Normally nobody would have paid him much attention, but since it was slow a buzz started amongst the rabble, so the King decided to look into it.
“Merlin!” he shouted. “What you got going on right now?” Knowing full well Merlin had nothing happening, and had been out trying to drum up business for weeks. So he sent Merlin out with monkyboy to investigate. The local newspaper man was bored as hell too, so he decided to tag along.
So they all go out to where the sky fell, which happened to be right under an apple tree. Merlin took one look and said, “It wasn’t the sky, monkyboy, it was a fucking apple fell and hit you on the head.”
Monkyboy said, “Oh, yeah? Then where is the apple? Huh? Smart guy?”
Merlin pointed at the fresh deer tracks on the ground “I would imagine a deer ate it”
And they all went back to town. Merlin was back to looking for work.
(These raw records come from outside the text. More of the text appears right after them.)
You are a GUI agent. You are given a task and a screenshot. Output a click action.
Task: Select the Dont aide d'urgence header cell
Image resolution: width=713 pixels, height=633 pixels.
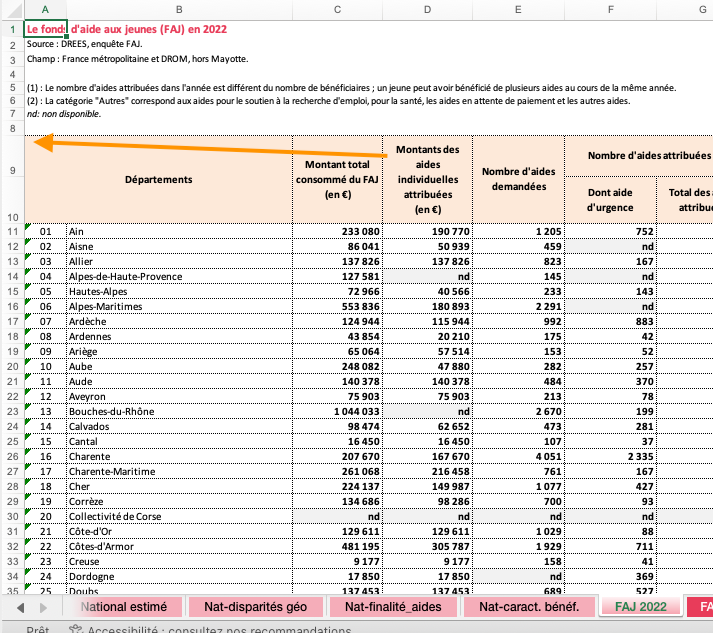coord(610,201)
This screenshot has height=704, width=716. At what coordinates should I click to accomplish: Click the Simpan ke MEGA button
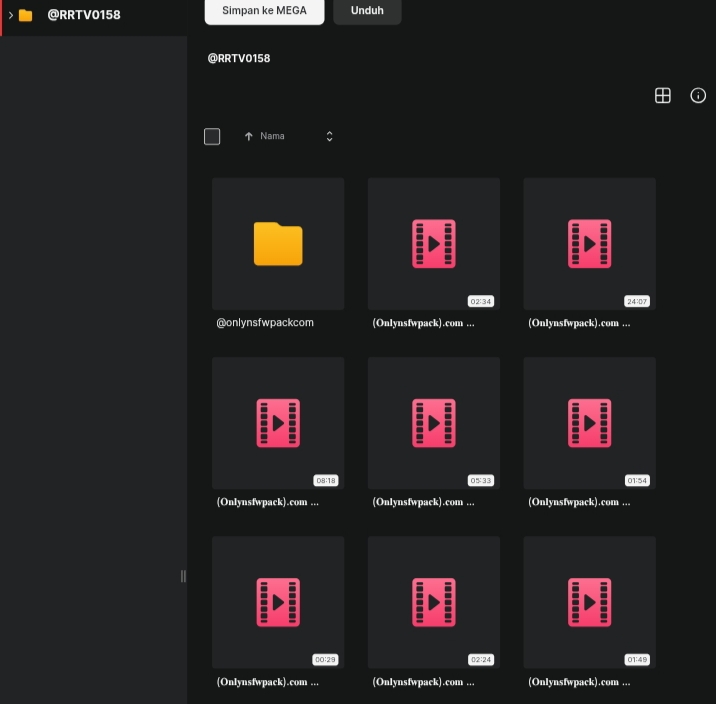[264, 10]
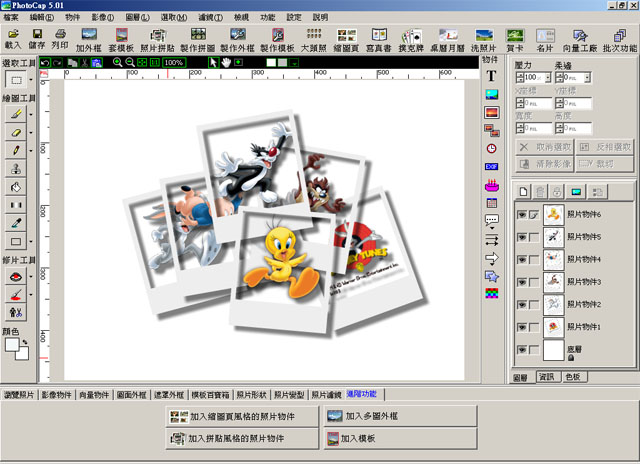Switch to the 照片濾鏡 tab
640x464 pixels.
tap(326, 395)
The newspaper headlines that day said: King Determines Sky is Not Falling, so the townspeople walked right past the newstand, laughing at the King and not bothering to buy a paper.
Merlin, being a professional Wizard, realized this was not the optimum outcome for him, and decided to take a mulligan.
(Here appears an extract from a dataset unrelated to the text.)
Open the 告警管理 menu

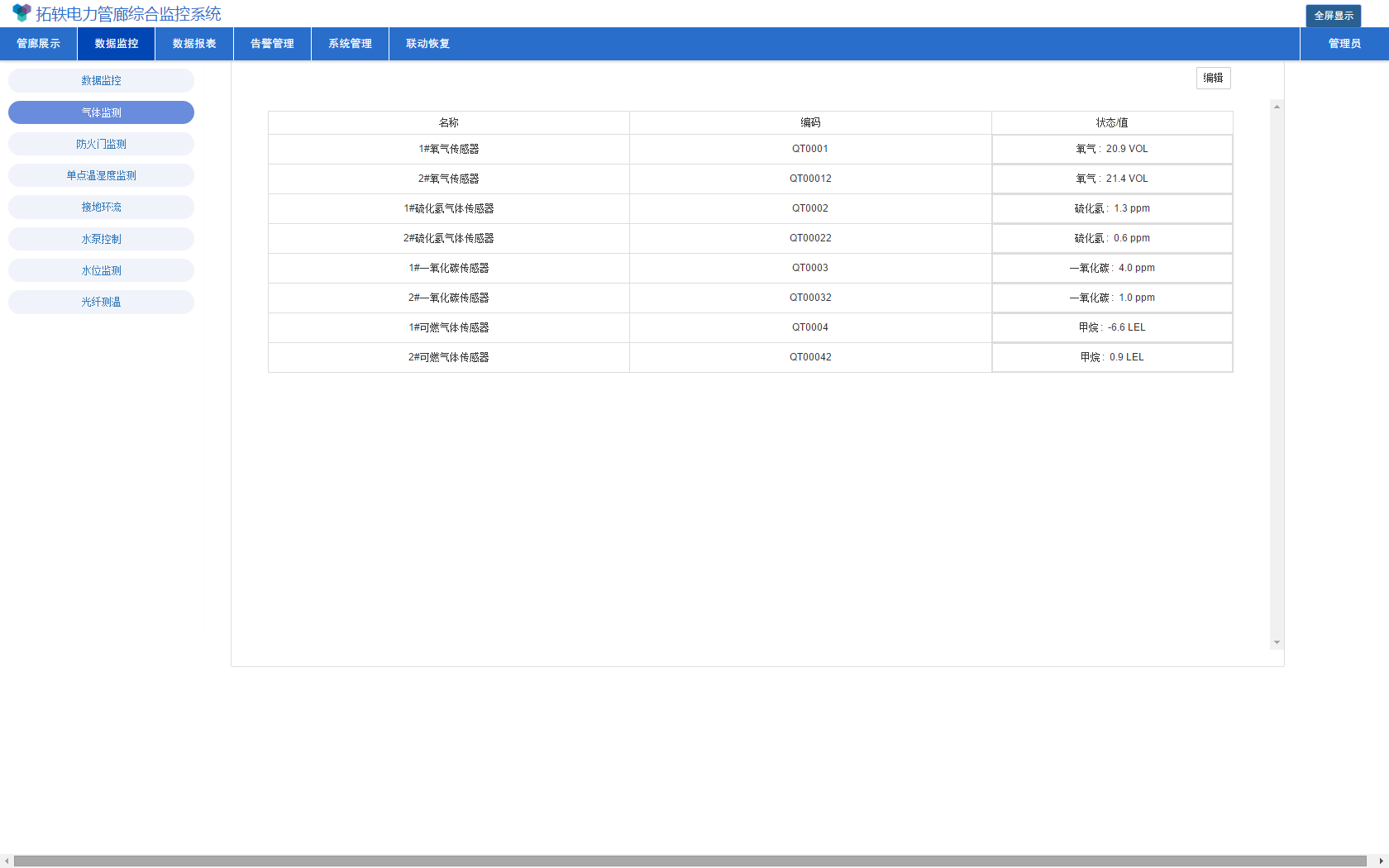tap(272, 44)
So they all go out to where the sky fell, which happened to be right under an apple tree.
“Hmmmm” said Merlin, “seems to be a mystery, indeed!”
“Don’t you think it was probably just an apple?” said the newspaperman.
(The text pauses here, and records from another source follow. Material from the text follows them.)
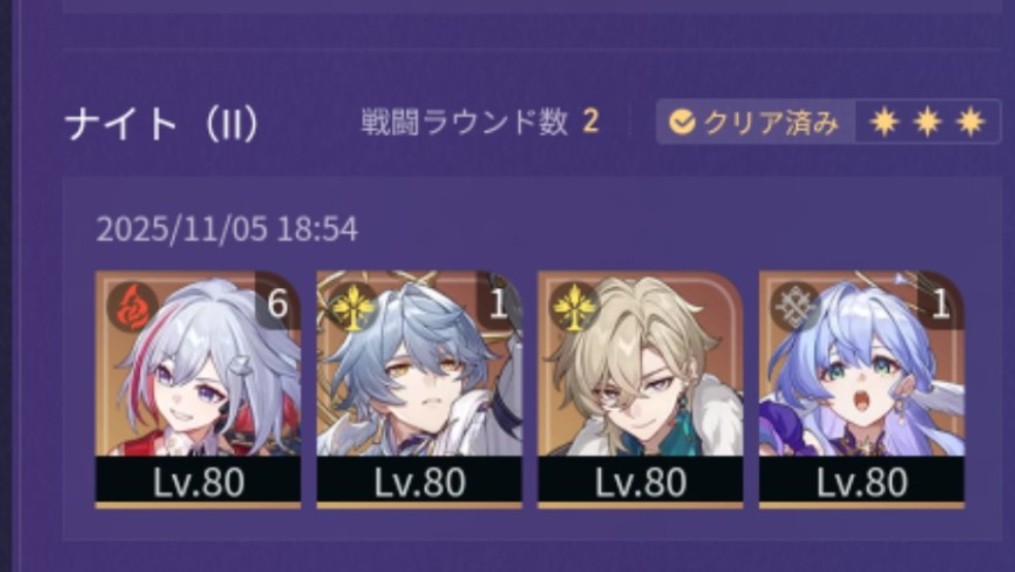1015x572 pixels.
Task: Click the ナイト（II）stage title
Action: [161, 123]
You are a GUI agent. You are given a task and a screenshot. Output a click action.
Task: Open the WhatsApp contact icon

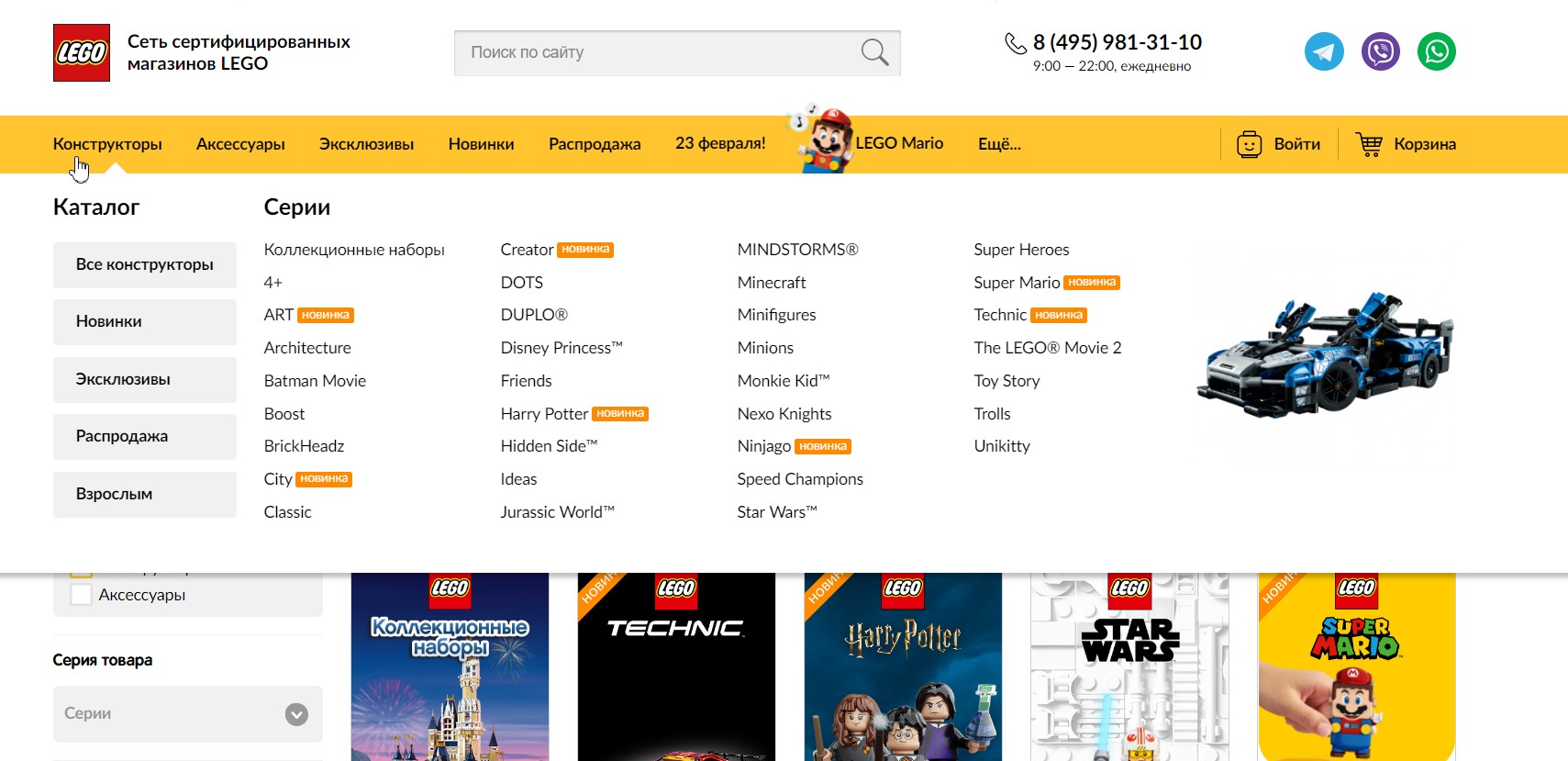pos(1436,51)
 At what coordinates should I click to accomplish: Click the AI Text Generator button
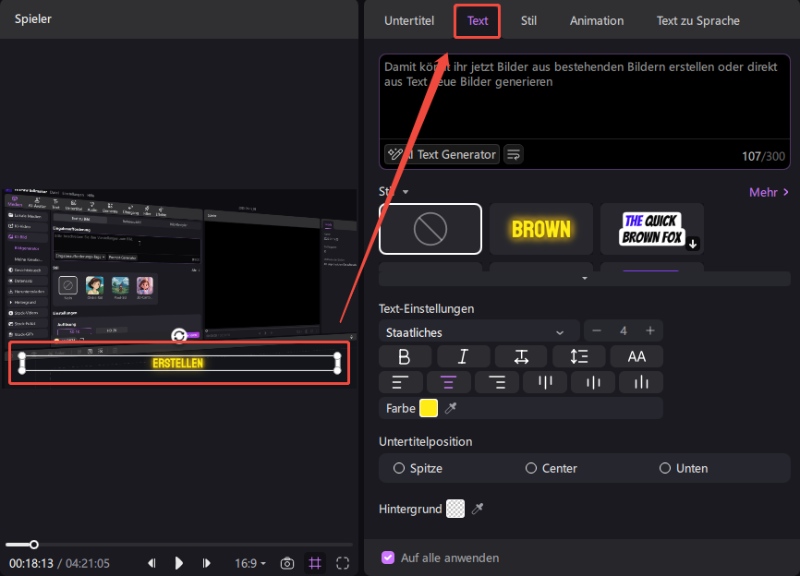click(442, 154)
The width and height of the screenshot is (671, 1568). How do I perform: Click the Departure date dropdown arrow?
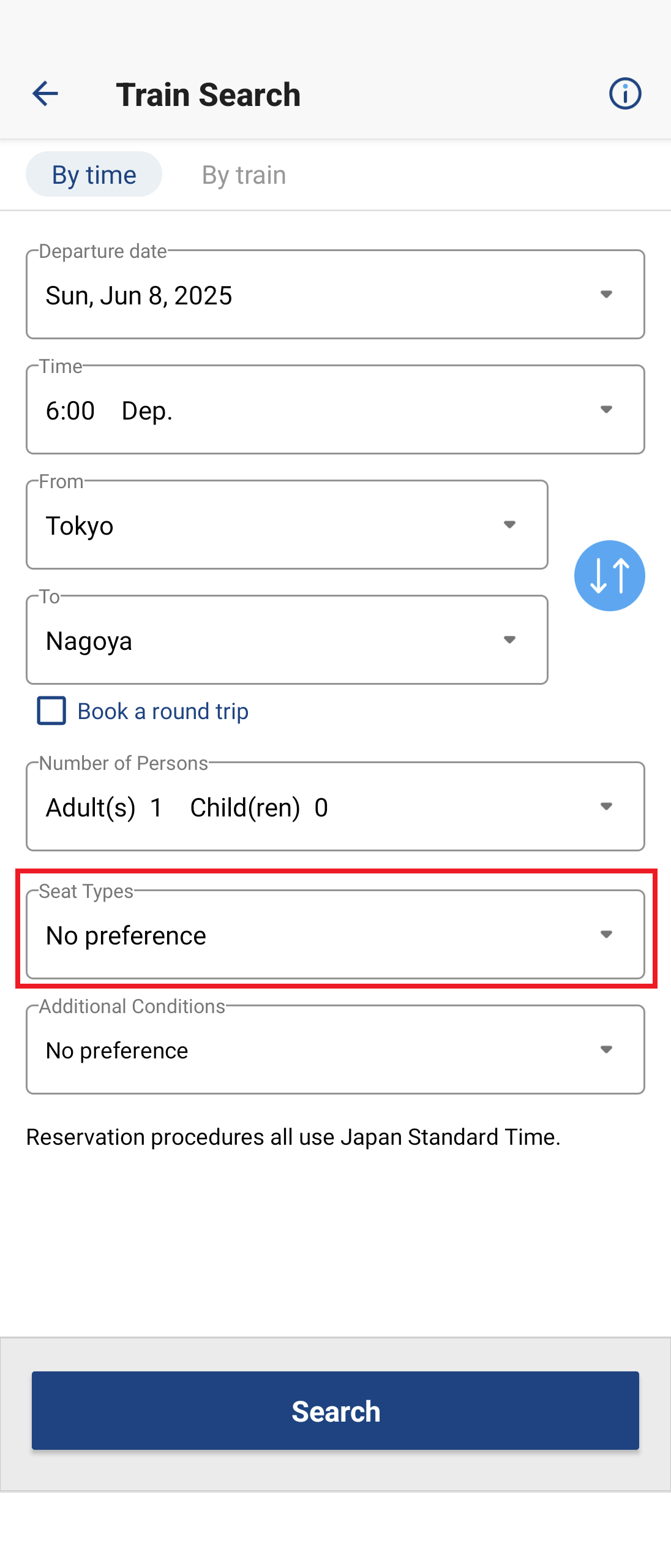[606, 295]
“Perhaps” said Merlin, “but then where is the apple? If it were an apple we would see it, the sky is hard to really see, right? And since there seems to be nothing to see here, it leads me to believe it may be the sky! I think we definitely need to investigate further!”
So they all went back to town to make their reports. Merlin somberly told his story to the King, who gave him a large grant to investigate monkyboy’s story. The newspaper headling said: Sky May Be Falling! King is investigating! It was selling like hotcakes and people were pleased with the King’s diligence.
And they all lived happily ever after.
In this case your thesis that these groups that have little or no monitary gain from an issue must therefore have no reason to lie is even more absurd. Like it or not, that then just about describes both sides of the gun control and abortion debates. (Any comparison is likely to be inexact)
My reason for using the nuclear argument was simple. If global warming is such an important issue, you’d think the environmental lobbies would get behind it one hundred percent. But no, they’re willing to pursue their other policy objectives even to the point of harming the fight against global warming.
And of course you ignore Kyoto. It is the current de facto example of what an treaty to combat global warming will look like, and is currently what the environmental NGOs are basing their policy recommendations on. You’re right it got voted down overwhelmingly.
One further suggestion. Use the internet and look up who donates to all those environmental groups you’re so fond of. You’ll find that most of the donations are from businesses or people who made their money in business. Remember: you’re not paranoid if THEY’RE really out to get you…
I’ll keep asking this question until I get a response that makes any kind of sense (notice I dropped the logical qualification). What will sending vast sums of domestic taxpayer $$$$$$$$$$$$ abroad (to non-complying Kyoto signatories) do to curb emssions here ?
Guess another thread dies from a simple question.
GWQ is real (to an insignicant point), but NO ONE can pin it on human influence.
Check out this place. It’s got apretty nifty page about GW.
The partr I have trouble with, is how do we humans make so much CO2 that we are melting the ice caps on Mars?